Samba TV uses probabilistic algorithms to link identifiers that belong to the same person or household. To validate accuracy, we compare these matches against deterministic identifiers (such as logins or email addresses) whenever they are available in client data.
This validation produces precision and recall metrics, giving you confidence that the Samba TV Identity Graph is both accurate and reliable.
Precision
Precision measures the percentage of matches in the graph that are confirmed correct against the deterministic truth set.
Two validation approaches are used:
Pair-Based Validation
Looks at individual pairs of User IDs.
- Correct if both User IDs resolve to the same deterministic ID.
- Incorrect if they resolve to different deterministic IDs.
Precision = correctPairs / (correctPairs + incorrectPairs)
Cluster-Based Validation
Looks at entire clusters (Person IDs or Household IDs).
- Correct if the cluster contains only one deterministic ID, and that deterministic ID is linked to at least two User IDs.
- Incorrect if multiple deterministic IDs are found within the same cluster.
Precision = correctClusters / (correctClusters + incorrectClusters)
Recall
Recall measures the percentage of deterministic matches that are also present in the graph.
In other words: Of all the “ground truth” matches in your data, how many did the graph capture?
Like precision, recall is computed only after cleaning the deterministic data to remove noise or inconsistencies.
Data Cleaning & Quality Controls
To ensure validation is meaningful and unbiased, the deterministic dataset is pre-processed before use:
- Only User IDs present in the source event data are included.
- Deterministic IDs linked to only one User ID are excluded (since they cannot verify matches).
- User IDs linked to multiple deterministic IDs are removed to avoid ambiguity.
📘 Note: Deterministic datasets themselves are not flawless. For example, a single individual may use multiple logins [email protected]
and [email protected]
. Samba TV may correctly unify these identifiers, but deterministic validation may treat them as separate, creating the appearance of an “error.”
Coverage vs. Precision and Recall
These three metrics complement each other:
- Coverage: The share of all User IDs or events in your data that are linked in the graph. (See Coverage & Match Rate)

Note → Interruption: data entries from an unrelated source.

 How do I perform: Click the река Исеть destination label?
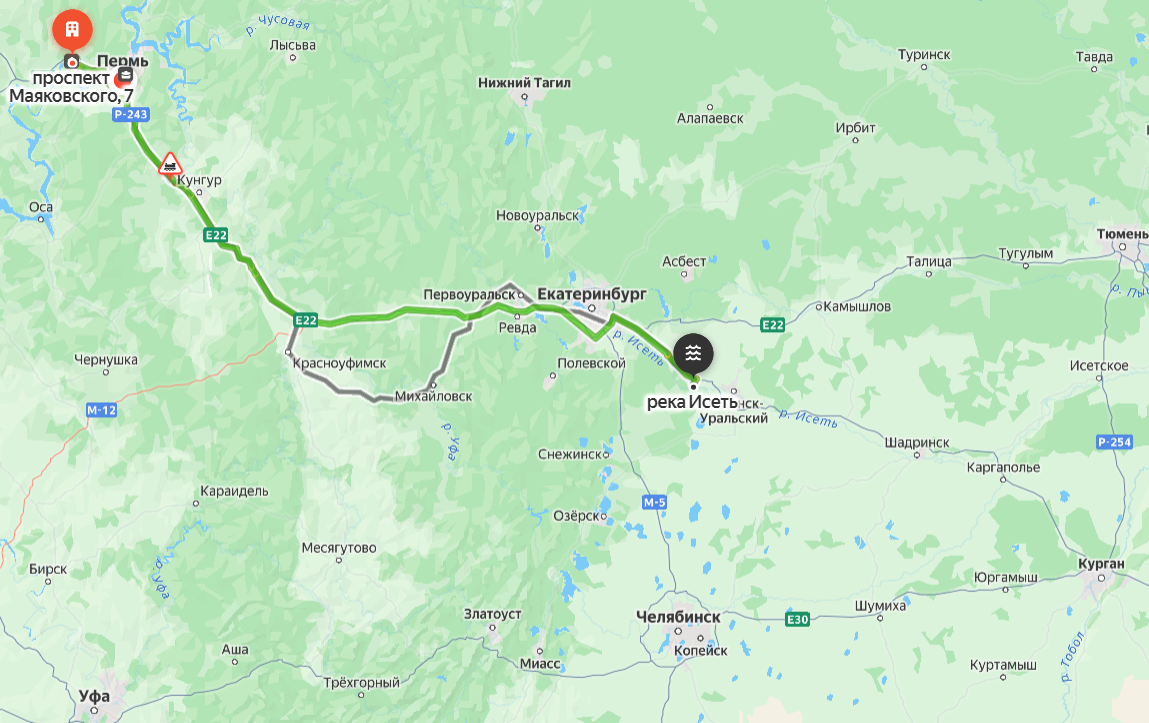coord(692,402)
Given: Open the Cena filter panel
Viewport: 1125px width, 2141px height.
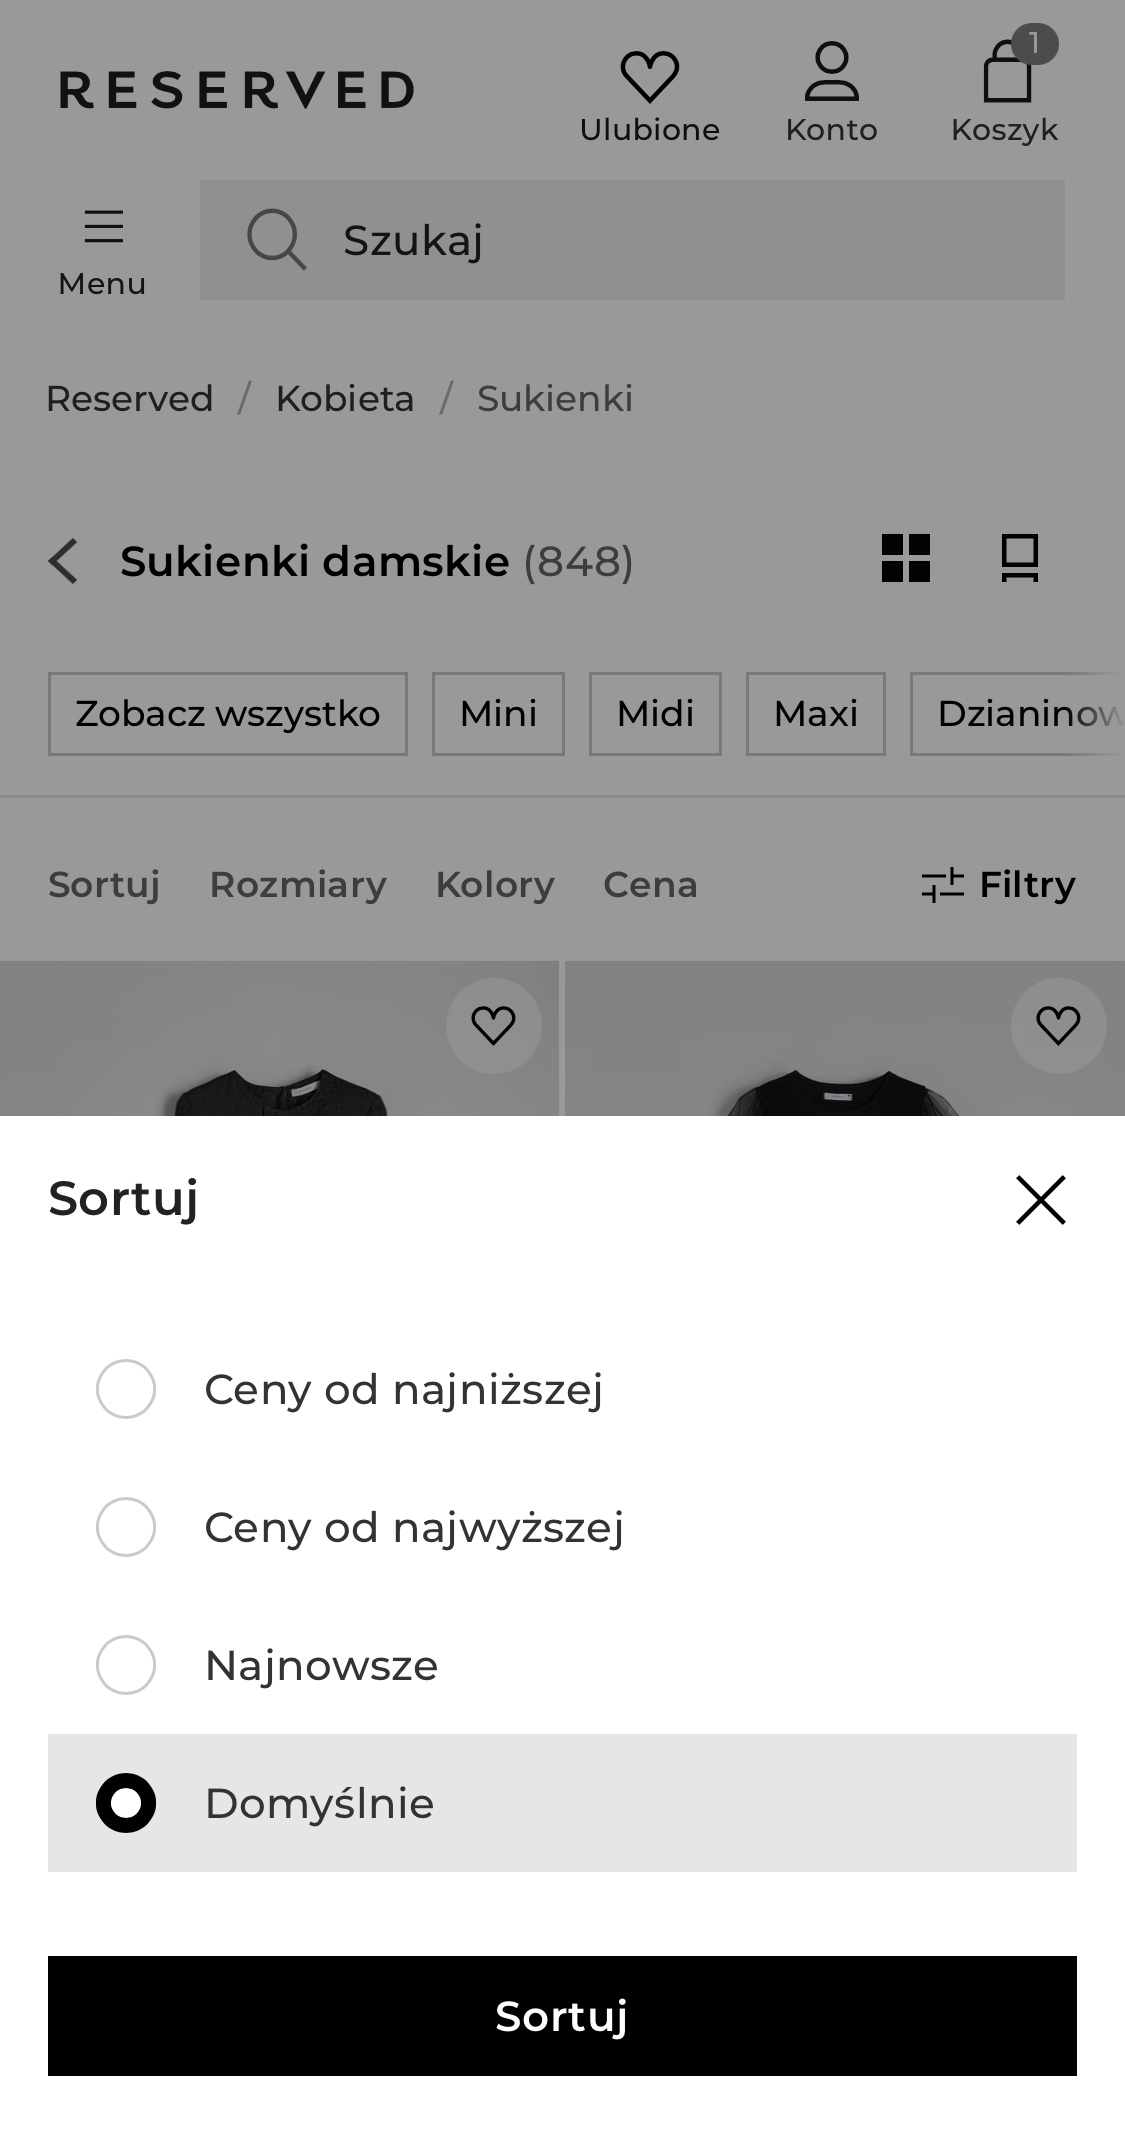Looking at the screenshot, I should (x=650, y=884).
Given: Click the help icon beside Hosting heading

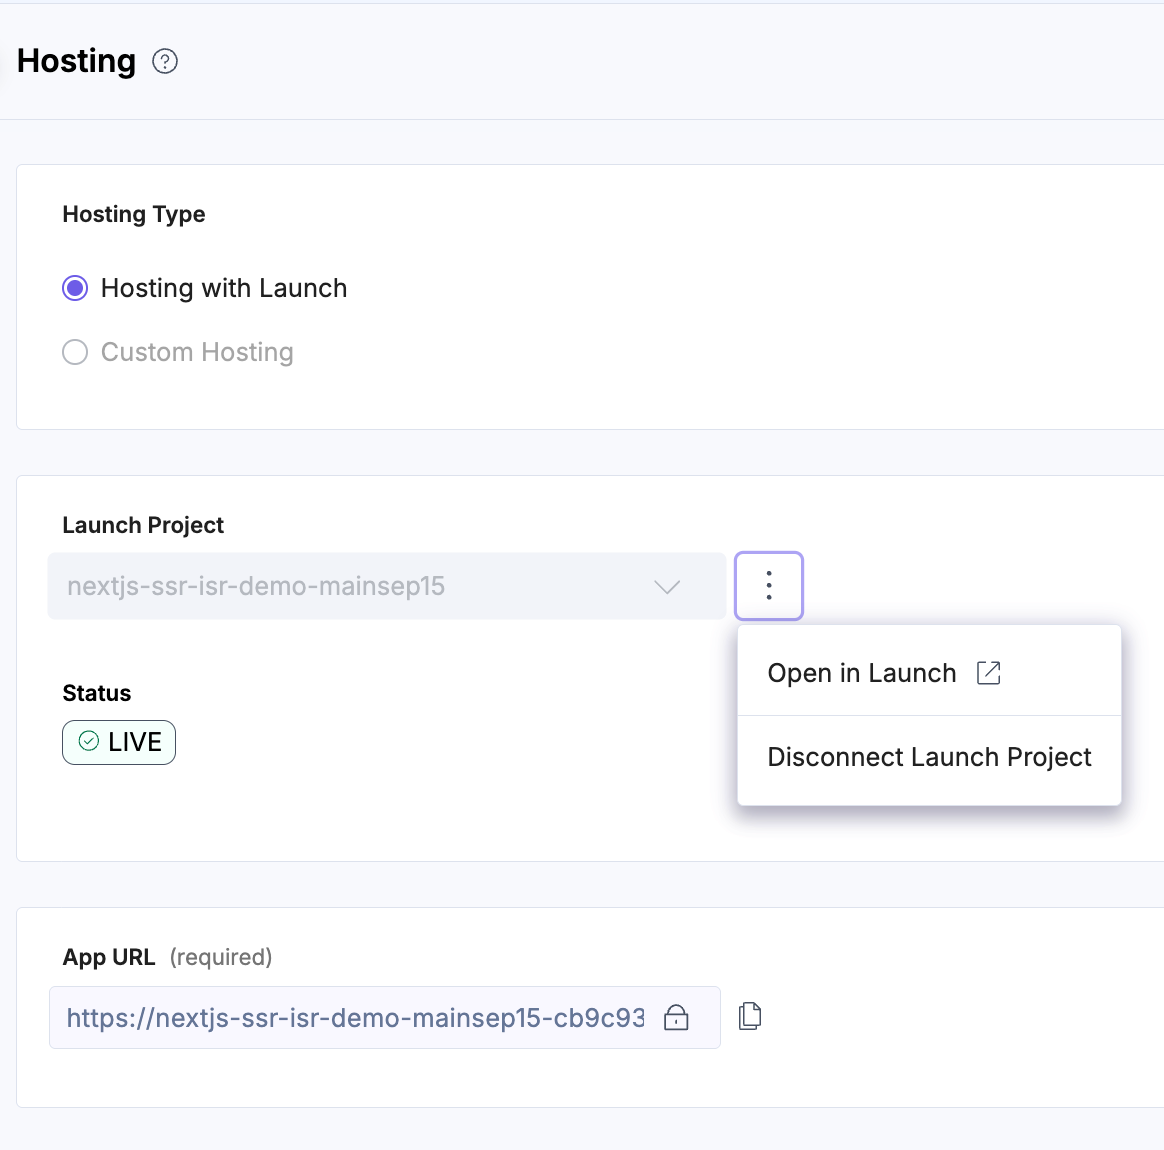Looking at the screenshot, I should (165, 62).
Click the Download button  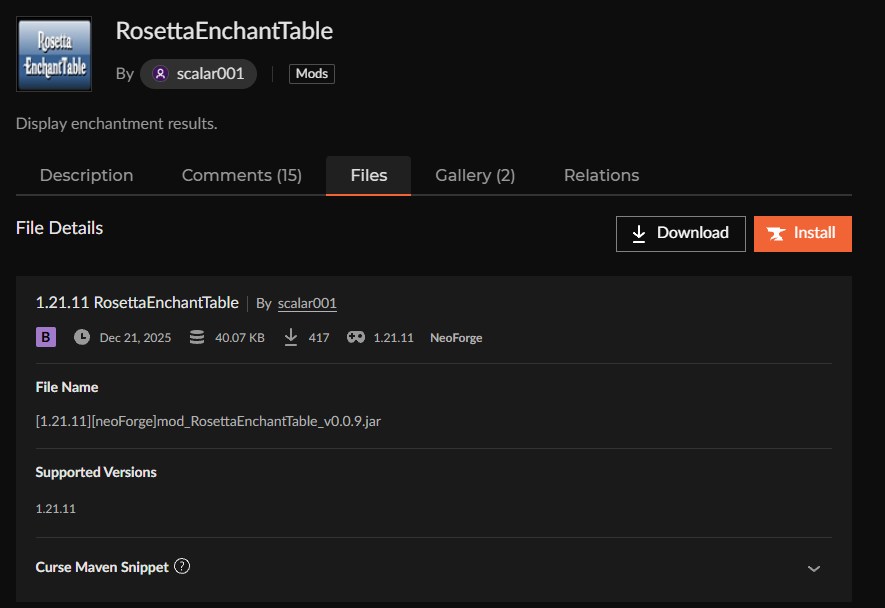coord(680,233)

- Precision: Of the matches in the graph, how many are correct?
- Recall: Of the deterministic matches, how many did the graph capture?
Together they provide a complete view of graph quality:
- Coverage shows breadth — how much of your data is connected.
- Precision shows accuracy — how correct those matches are.
- Recall shows completeness — how much of the ground truth the graph recovers.
📘 Key takeaway: Precision validation ensures that Samba TV’s probabilistic graphing methodology can be benchmarked against deterministic truth sets when available. This provides a transparent and measurable way to demonstrate the quality and reliability of our Household and Person ID solutions.